Gary Friedman leads the 40-hour intensive mediation training that I will attend this week. He’s a proponent of what he and co-author Jack Himmelstein call the Understanding-Based Model of Mediation.* Four principles guide this approach.
The first and, by far, most important principle is to develop understanding. The mediator helps the parties understand their own and each other’s perspectives, concerns and priorities. With this better understanding, the parties can then work on solutions to the problem that brings them to mediation.
I’ve found that with better understanding, the parties can sometimes solve problems in addition to the immediate problem or lawsuit. While mediating cases for the Clackamas County Court, I encounter parties who have issues that go well beyond the money over which one party sued. Through better understanding, the parties craft agreements that go beyond the issues raised in the lawsuit.
Friedman describes the second principle as “going beneath the problem.” To me, this is a bit redundant with the first principle. Under this prong, Friedman discusses the subjective dimensions: assumptions, beliefs, feelings, anger, fear, etc. With this depth of understanding, the parties have a chance of working together, both today and in the future.

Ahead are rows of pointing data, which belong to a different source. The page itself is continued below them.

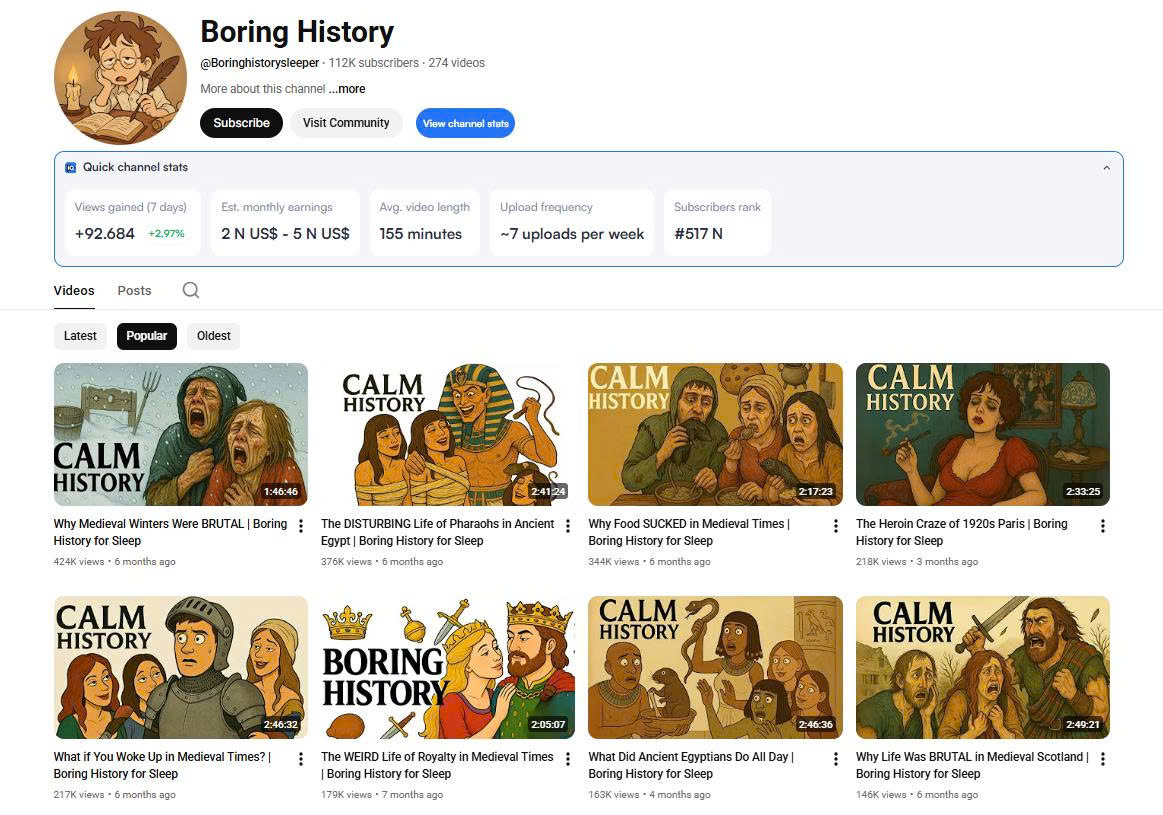Open three-dot menu for Pharaohs video
Screen dimensions: 1163x815
click(x=568, y=526)
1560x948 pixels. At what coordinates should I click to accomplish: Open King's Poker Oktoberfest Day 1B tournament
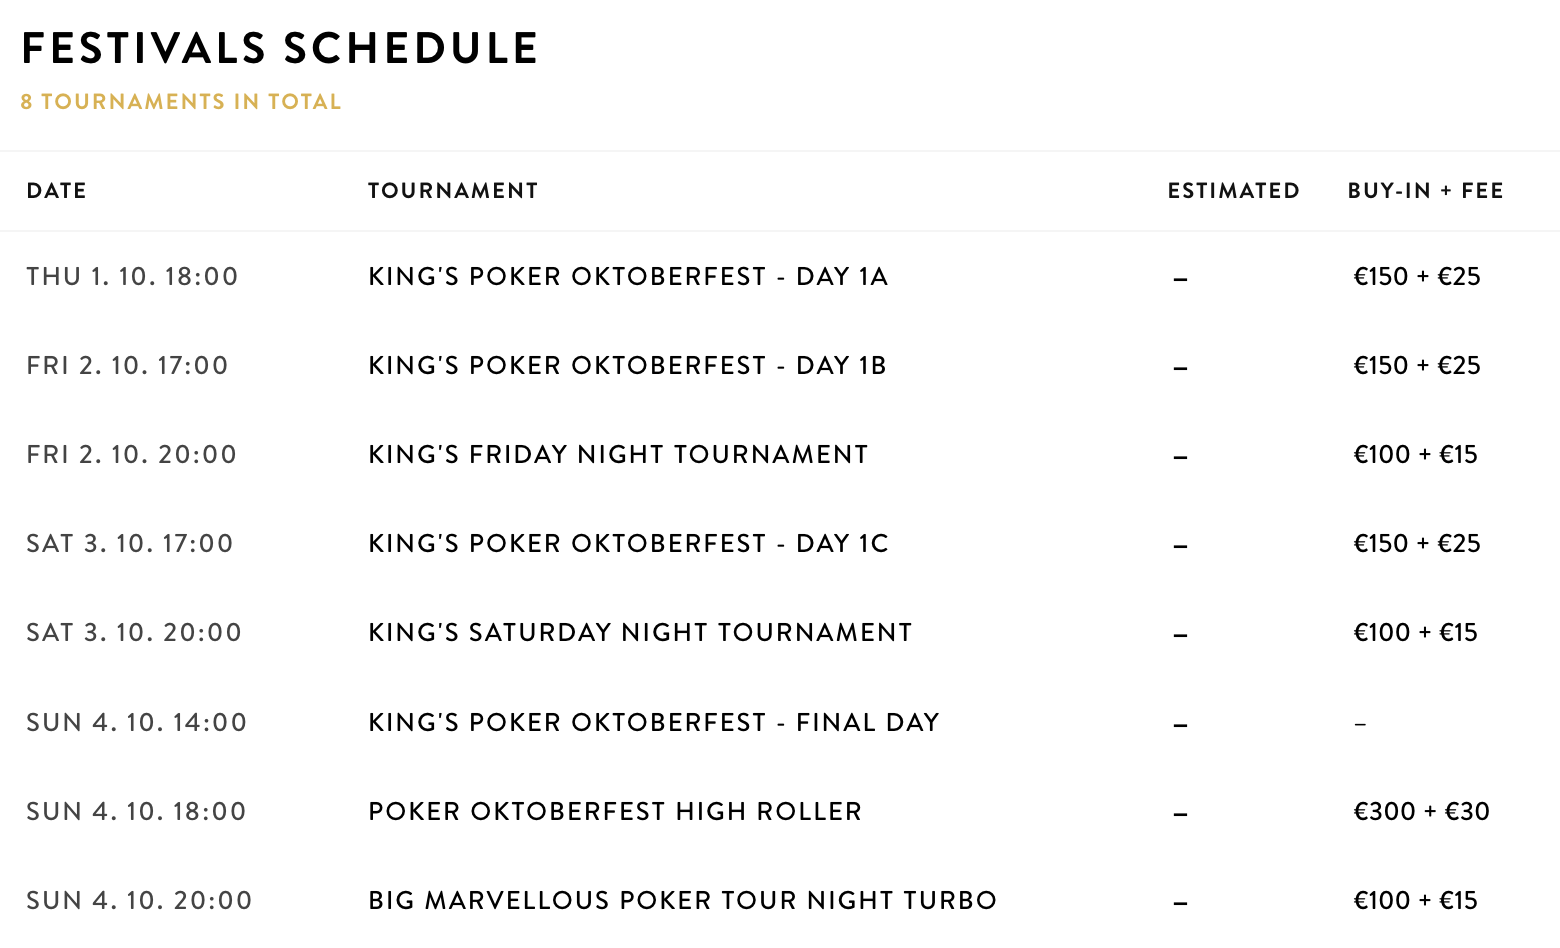627,366
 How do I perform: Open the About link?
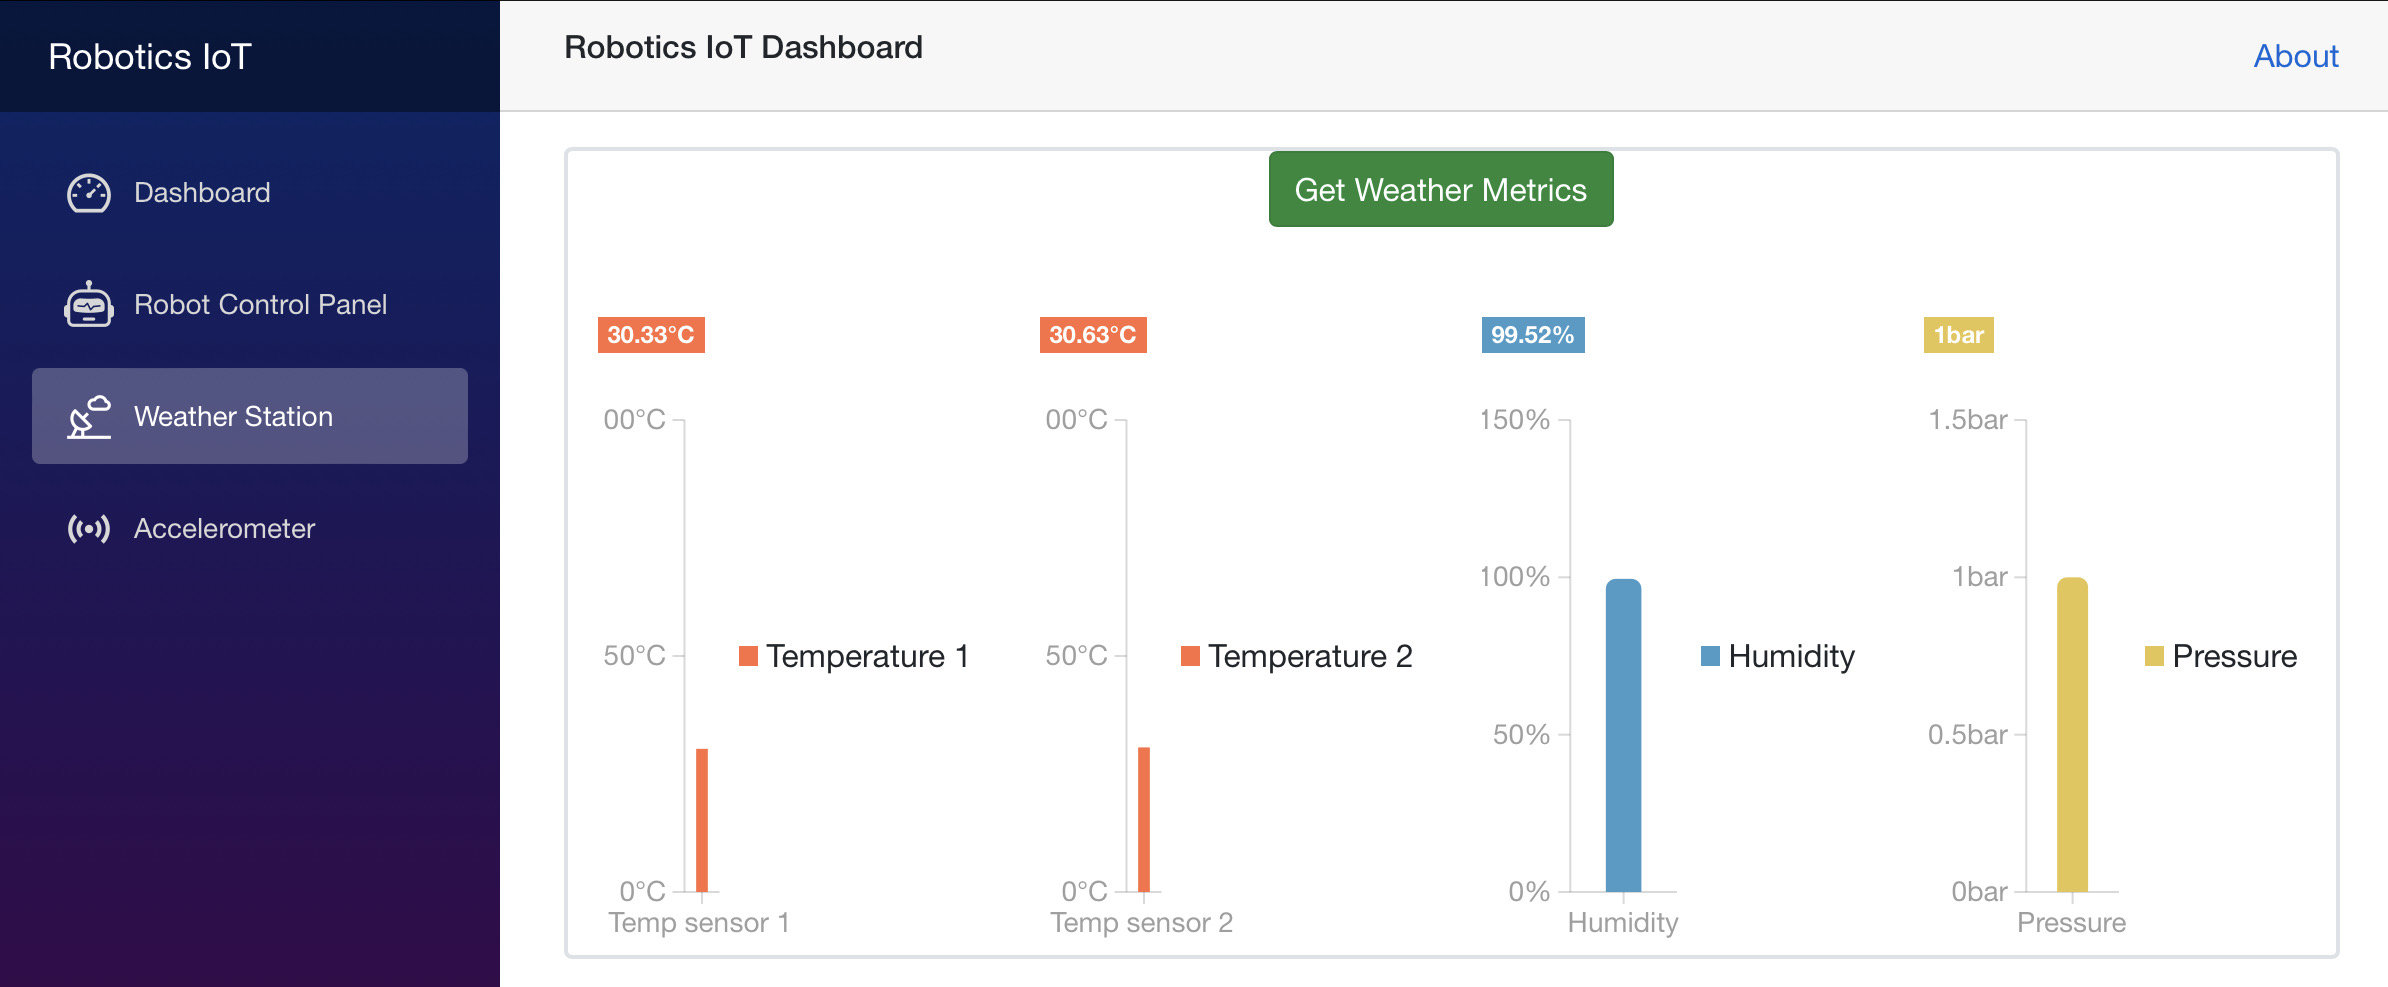pyautogui.click(x=2295, y=56)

This is precisely what happened during my last mediation. One party was an insurance company that was trying to claw-back payments to a doctor. To the insurer, the issue was about following its rules. To the doctor, it was about integrity and the implication that he did something wrong or tried to sneak something past the company. He had performed the services for which he sought reimbursement. The doctor’s office-manager wife attended the mediation and expressed their anger at the implication of fraud and their fear that if they challenged the health insurer, then the company might dismiss them from the coveted preferred provider list. Once the doctor’s wife understood it was just “bean counting” for the insurer and that the insurer would not retaliate, she could move forward. Once the insurer understood how deeply offended the doctor felt, they were able to resolve the lawsuit plus develop additional agreements on how to avoid this problem in the future. This same-room negotiation was critical to developing understanding and options for agreement and a continuing relationship. The good result probably would not have occurred either with a trial or with separate-room, or caucused mediation. The insurer needed to see and feel the raw emotion it caused to a real person with a beating heart and functioning tear ducts.
Friedman’s third principle is party responsibility. He believes mediators should ask the parties to own their conflict: to assume responsibility, work through the issues, and reach agreement. This dovetails into his fourth principle, which is “working together.” Friedman wants the parties and their lawyers in the same room. He prefers no caucusing or shuttle diplomacy between rooms. The mediators job, he says “is to enable the parties to reach a mutually agreeable solution together.”
Among the dangers of separate-room mediations, argues Friedman & Himmelstein, is that the mediator becomes armed with more information than the parties. Then, the mediator is able to develop his or her own solution and urge or manipulate the disputants toward the mediator’s endpoint. Better to let the parties own and solve their problem(s) with your help in an open-transparent manner.
I agree that it is best if a mediator can convert disputants into partners working together to achieve success. However, if the premise is that same-room negotiation is THE ONLY way to go, then I start this 5-day training with some skepticism. Instead, I believe that a mediator should be skilled in all forms of mediation and, with the permission of the parties, determine which approach or combination of approaches might best help the parties. (I also begin this five-day workshop with pants on which I just spilled airplane coffee.)
Merrick Mediation Services
* Gary Friedman & Jack Himmelstein, Resolving Conflict Together: The Understanding-Based Model of Mediation, 4 J. of American Arbitration 225 (2005).